Esperaba una tranquila jornada, pero no ha sido así. El día
barruntaba zumito de nube y no me equivoqué. Iniciamos una pequeña caminata que
fue una larga excursión de varias horas por caminos perdidos, bosques
caducifolios, gargantas profundas con límpidos riachuelos y una cueva incluida.
Éramos Veronyka, las dos hijas y una joven de 26 años con dos
pequeñas de 3 y 1 año y yo, como único varón del grupo.
Veronyka nos obsequió con un despiste y tuvimos que retomar
el camino tras descender una colina importante, en situación bastante
comprometida. Nos adentramos en un bosque caducifolio en su esplendor otoñal,
predominando el oro del follaje de los arces. Mi primera sorpresa, fue visitar
una cueva, con sus estalactitas y su propio lago interior.
Encontramos árboles hendidos de troncos huecos donde pudimos cazar momentos para el recuerdo
y seguimos el curso del riachuelo, atravesándolo numerosas veces, para sortear
los accidentes del profundo barranco. Comimos en la base de una cascada, llamada,
por su forma, el velo de novia.
La lluvia arreciaba y temía que hubiera un repentino torrente
de agua.
La joven madre, una deliciosa moscovita, era licenciada en
traducción por la Universidad de Moscú y hablamos todo el tiempo en francés. Bueno
no siempre, pues aprovechaba cualquier descanso en el camino, para sacarse la
teta y arrimársela a la pequeña, con sucesivas alternancias según consideraba
su grado de plenitud.

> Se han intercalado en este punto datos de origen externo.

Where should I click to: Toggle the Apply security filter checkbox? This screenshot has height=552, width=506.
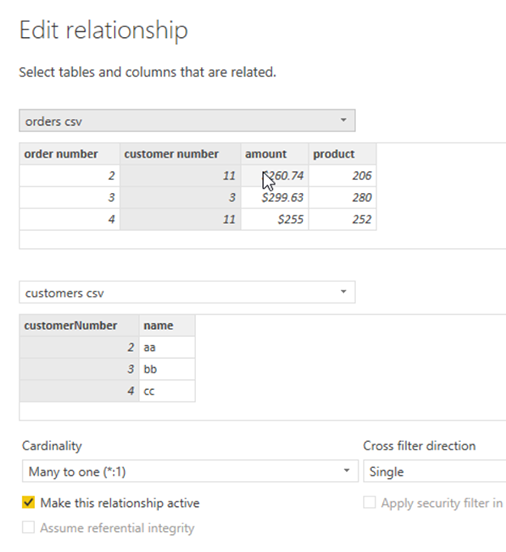tap(369, 502)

En esos momentos, silbaba al aire y buscaba mi amiga
Veronyka, para continuar la conversación en “rusinglés”. Fue un día feliz, pues
el paseo fue precioso y por fin pude hablar con velocidad de crucero.
Volvimos a casa, calados hasta el alma, llenos de barro y
agotados.
17 de octubre de 2014, en tierras invadidas por cosacos hace
ya como un siglo, en la época de León Tolstoi.